WHILE perhaps not playing host to parliamentary scandals on the scale of those at Westminster, the corridors of power at Holyrood have always attracted lobbyists looking to win favour with MSPs.
Within months of the parliament’s creation in 1999, the then Scottish Secretary, John Reid, and Jack McConnell, who was the Scottish finance minister, were dragged into a row over access to ministers.
Labelled, somewhat inevitably, “Lobbygate”, secret newspaper recordings showed Reid’s lobbyist son boasting of his links to senior Labour party figures.
Kevin Reid and a colleague from PR firm Beattie Media, which had once employed McConnell, were said to have told an undercover reporter that their relations with ministers would “make things easier” for clients.

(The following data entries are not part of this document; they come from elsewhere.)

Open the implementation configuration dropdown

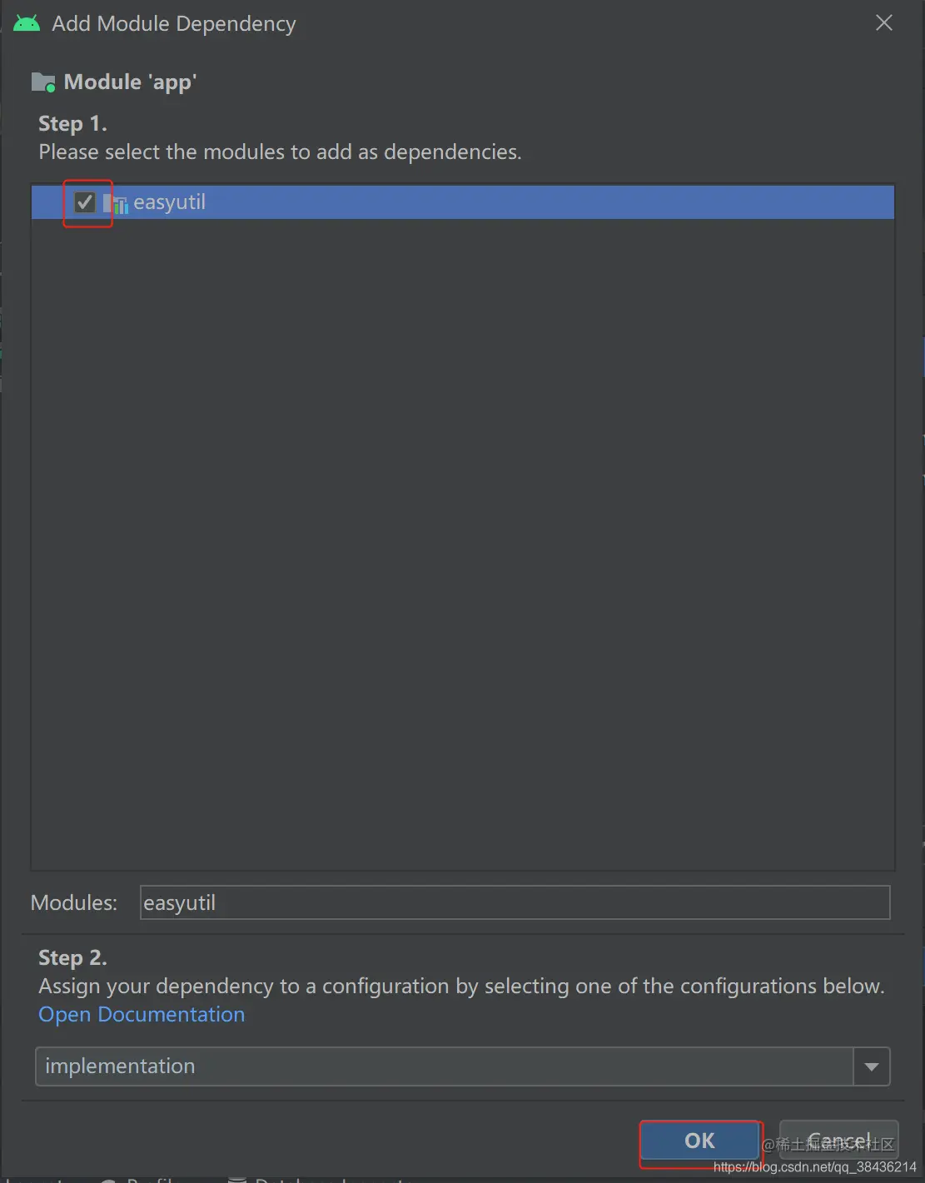(462, 1066)
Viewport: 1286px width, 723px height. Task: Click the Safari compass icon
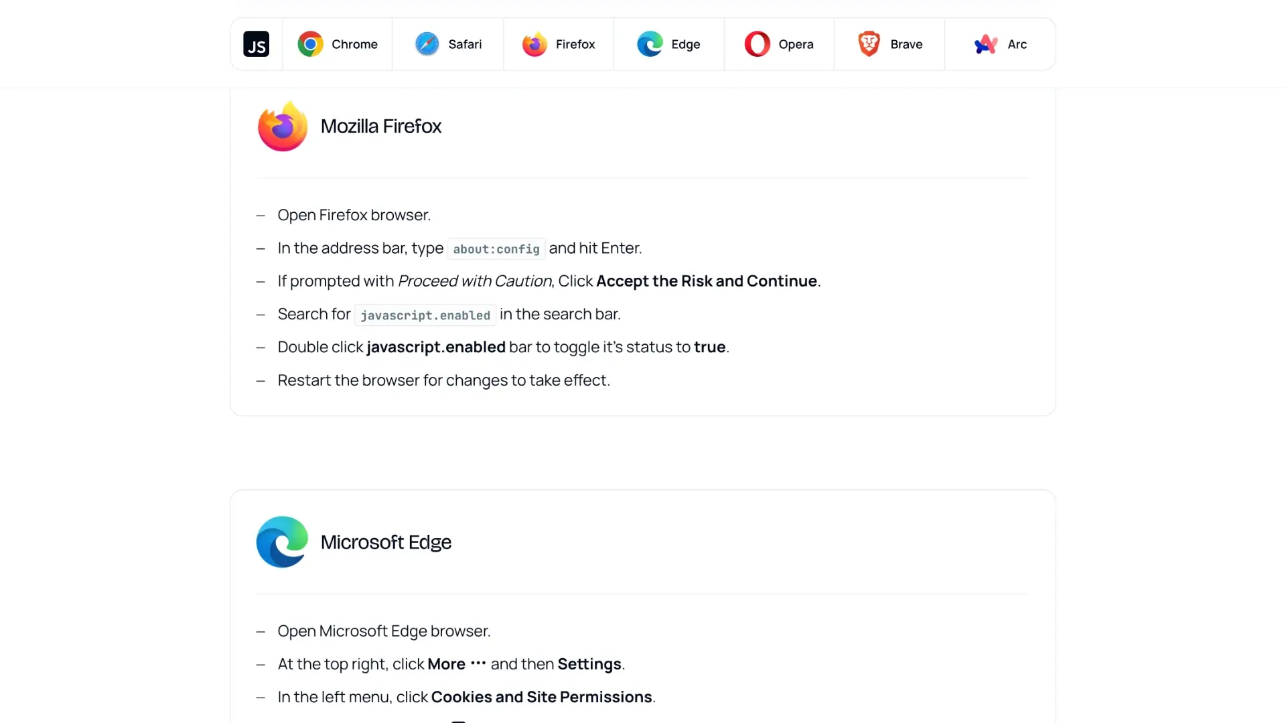[427, 44]
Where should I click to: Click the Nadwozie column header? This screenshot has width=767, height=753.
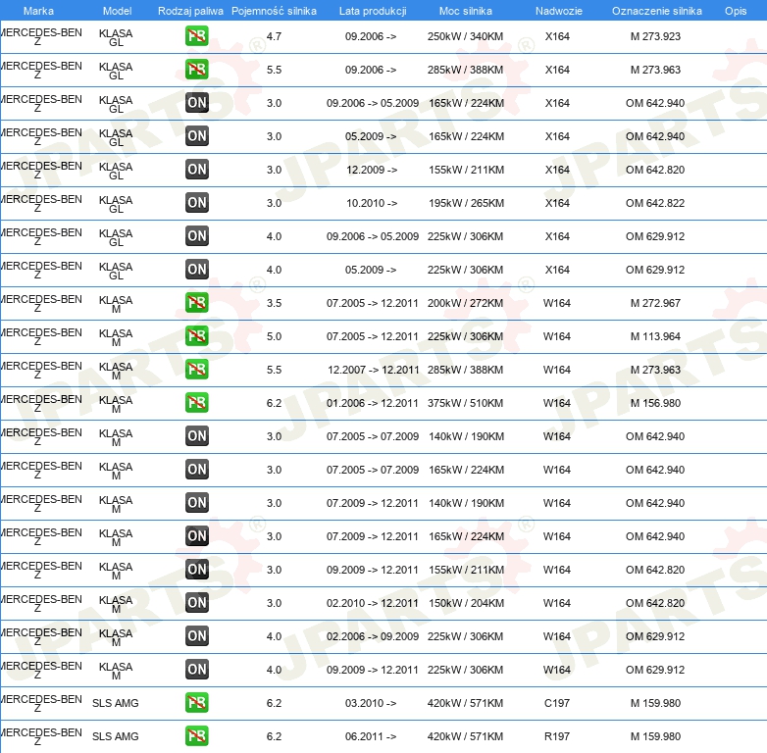[x=556, y=11]
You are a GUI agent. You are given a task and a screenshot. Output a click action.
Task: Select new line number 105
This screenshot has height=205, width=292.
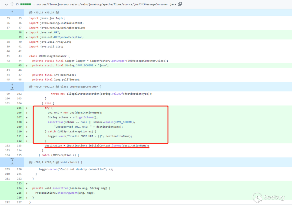point(19,108)
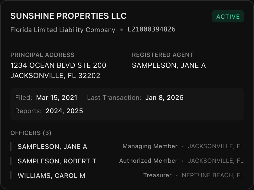This screenshot has height=190, width=254.
Task: Click the filed date Mar 15, 2021
Action: pyautogui.click(x=57, y=98)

The row led to an inquiry and proposals from the parliament’s standards committee, which were later dropped, that there be a registration scheme for all commercial lobbyists.
In 2008, there were further calls for an overhaul of Holyrood’s lobbying rules when MSPs were found to be handing out passes which allowed unrestricted access to all areas of the parliament.
It was reported that one in five MSPs had given a “regular visitor” pass to either an interest group, a party colleague or an organisation that has given money to their party.
The publication of a list of all Holyrood pass-holders showed that nearly 90 per cent had gone to lobbyists, party colleagues or donors, despite a condition that all those receiving security clearance did so on the condition that they did not engage in lobbying.